🤖 AI Summary
Quadruped robots employed in assisted load-carrying suffer from acceleration instability, degraded body stability, and heightened collision risk with forward collaborative agents due to dynamic payload variations.
Method: This paper proposes a real-time quadratic programming (QP) optimization framework integrating onboard-sensor-based joint torque estimation, admittance control, and Control Barrier Function (CBF)-enforced safety constraints.

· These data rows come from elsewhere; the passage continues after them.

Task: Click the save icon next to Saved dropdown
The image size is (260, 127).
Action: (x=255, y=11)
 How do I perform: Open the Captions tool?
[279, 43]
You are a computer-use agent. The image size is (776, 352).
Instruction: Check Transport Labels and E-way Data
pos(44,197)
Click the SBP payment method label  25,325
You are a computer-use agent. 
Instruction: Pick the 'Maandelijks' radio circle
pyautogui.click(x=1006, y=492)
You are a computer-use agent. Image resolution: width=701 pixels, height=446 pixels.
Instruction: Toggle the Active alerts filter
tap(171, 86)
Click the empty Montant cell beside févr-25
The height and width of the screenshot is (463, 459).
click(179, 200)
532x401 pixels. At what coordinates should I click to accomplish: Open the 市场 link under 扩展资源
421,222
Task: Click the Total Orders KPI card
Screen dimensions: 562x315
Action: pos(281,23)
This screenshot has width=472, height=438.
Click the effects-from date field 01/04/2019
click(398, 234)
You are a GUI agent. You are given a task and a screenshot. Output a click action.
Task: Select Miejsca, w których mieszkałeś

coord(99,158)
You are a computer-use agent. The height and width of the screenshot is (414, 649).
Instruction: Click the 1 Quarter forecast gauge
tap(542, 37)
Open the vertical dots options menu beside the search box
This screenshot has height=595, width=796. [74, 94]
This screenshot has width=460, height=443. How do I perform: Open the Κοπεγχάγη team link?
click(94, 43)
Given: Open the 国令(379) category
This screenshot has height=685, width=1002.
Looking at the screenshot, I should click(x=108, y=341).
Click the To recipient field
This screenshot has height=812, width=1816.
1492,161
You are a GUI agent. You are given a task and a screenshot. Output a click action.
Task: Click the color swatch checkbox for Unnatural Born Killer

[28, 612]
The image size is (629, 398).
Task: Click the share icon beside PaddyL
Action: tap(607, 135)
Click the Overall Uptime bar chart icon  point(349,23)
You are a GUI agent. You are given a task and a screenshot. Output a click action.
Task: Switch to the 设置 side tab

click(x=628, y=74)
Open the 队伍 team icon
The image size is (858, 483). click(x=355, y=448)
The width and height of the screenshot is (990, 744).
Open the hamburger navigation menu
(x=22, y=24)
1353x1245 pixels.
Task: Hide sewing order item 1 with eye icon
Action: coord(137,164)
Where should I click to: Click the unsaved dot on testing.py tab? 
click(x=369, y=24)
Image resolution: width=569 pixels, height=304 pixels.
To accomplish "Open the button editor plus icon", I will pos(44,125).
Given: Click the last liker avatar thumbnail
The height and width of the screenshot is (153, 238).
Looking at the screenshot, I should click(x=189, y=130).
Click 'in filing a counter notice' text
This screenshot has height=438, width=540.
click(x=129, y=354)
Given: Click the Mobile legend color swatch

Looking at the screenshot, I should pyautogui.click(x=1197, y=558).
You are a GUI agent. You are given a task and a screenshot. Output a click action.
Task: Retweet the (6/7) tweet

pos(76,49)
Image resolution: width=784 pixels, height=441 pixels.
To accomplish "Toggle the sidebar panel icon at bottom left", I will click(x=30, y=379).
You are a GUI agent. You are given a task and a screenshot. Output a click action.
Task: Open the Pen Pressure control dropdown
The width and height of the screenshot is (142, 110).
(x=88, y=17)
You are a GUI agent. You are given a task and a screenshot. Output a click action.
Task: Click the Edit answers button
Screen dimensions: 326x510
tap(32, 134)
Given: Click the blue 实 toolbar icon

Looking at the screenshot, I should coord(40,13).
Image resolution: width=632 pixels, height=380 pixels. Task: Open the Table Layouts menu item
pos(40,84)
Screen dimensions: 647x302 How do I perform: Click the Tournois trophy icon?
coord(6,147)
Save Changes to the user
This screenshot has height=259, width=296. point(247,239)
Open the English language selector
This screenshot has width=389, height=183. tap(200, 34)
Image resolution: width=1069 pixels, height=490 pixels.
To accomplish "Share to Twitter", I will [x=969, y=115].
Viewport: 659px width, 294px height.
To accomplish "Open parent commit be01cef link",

Contribution/Results: To the best of our knowledge, this is the first work to introduce CBF-guaranteed admittance control for quadrupedal load-carrying—enabling robust disturbance rejection, precise acceleration tracking across full payload ranges, and hard collision avoidance with forward agents. The method relies solely on embedded sensors, requires no external localization, and satisfies real-time embedded deployment constraints. Experimental validation on both physical hardware and high-fidelity simulation demonstrates significant improvements in load-carrying stability and human-robot collaborative safety, confirming its applicability to industrial material handling and disaster search-and-rescue missions.
📝 Abstract
This paper presents a novel method for assistive load carrying using quadruped robots. The controller uses proprioceptive sensor data to estimate external base wrench, that is used for precise control of the robot's acceleration during payload transport. The acceleration is controlled using a combination of admittance control and Control Barrier Function (CBF) based quadratic program (QP). The proposed controller rejects disturbances and maintains consistent performance under varying load conditions. Additionally, the built-in CBF guarantees collision avoidance with the collaborative agent in front of the robot. The efficacy of the overall controller is shown by its implementation on the physical hardware as well as numerical simulations. The proposed control framework aims to enhance the quadruped robot's ability to perform assistive tasks in various scenarios, from industrial applications to search and rescue operations.